Vanishing Girls(64)



The woman’s eyebrows—plucked to near invisibility—shoot up a fraction of an inch. I’m worried she’ll question me further or refuse or—the possibility occurs to me only now—tell me that he’s gone home for the night.

But she does none of those things. She picks up the phone, an ancient black beast that looks like it was salvaged from a junkyard sometime in the last century, punches in a code, and speaks quietly into the receiver. Then she stands up, sliding sideways a little to accommodate her belly, revealing for the first time that she is pregnant.
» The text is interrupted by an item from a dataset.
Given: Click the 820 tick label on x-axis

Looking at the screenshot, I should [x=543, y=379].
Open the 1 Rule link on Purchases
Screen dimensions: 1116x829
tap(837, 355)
“Come on,” she says. “Follow me.”

She leads me down a hallway made narrow by file cabinets, many of them with drawers partially open, crammed with so many files and papers (ever more paper) they look like slack-jawed monsters displaying rows of crooked teeth. The wallpaper is the weird yellow of smoked cigarette stubs. We pass a series of smaller rooms and move into an area of glassed-in offices, most of them empty. The whole layout of the place gives the impression of a bunch of cubic fishbowls.

She stops in front of a door marked CHIEF LIEUTENANT HERNANDEZ. Hernandez—I recognize him from photographs online—is gesturing to something on his computer screen. Another policeman, his hair so pale red it looks like a new flame, leans heavily on the desk, and Hernandez angles the monitor slightly to give him a better view.

I go hot, then cold, as if I’ve been burned.

The woman knocks and pops open the door without waiting for a response. Instantly Hernandez adjusts the computer monitor, concealing it from view. But it’s too late. I’ve already seen rows of pictures, all those girls dressed in bikini tops or no tops at all, lying or sitting or passed out on a vivid red couch—all those pictures taken of the same room where Dara was photographed.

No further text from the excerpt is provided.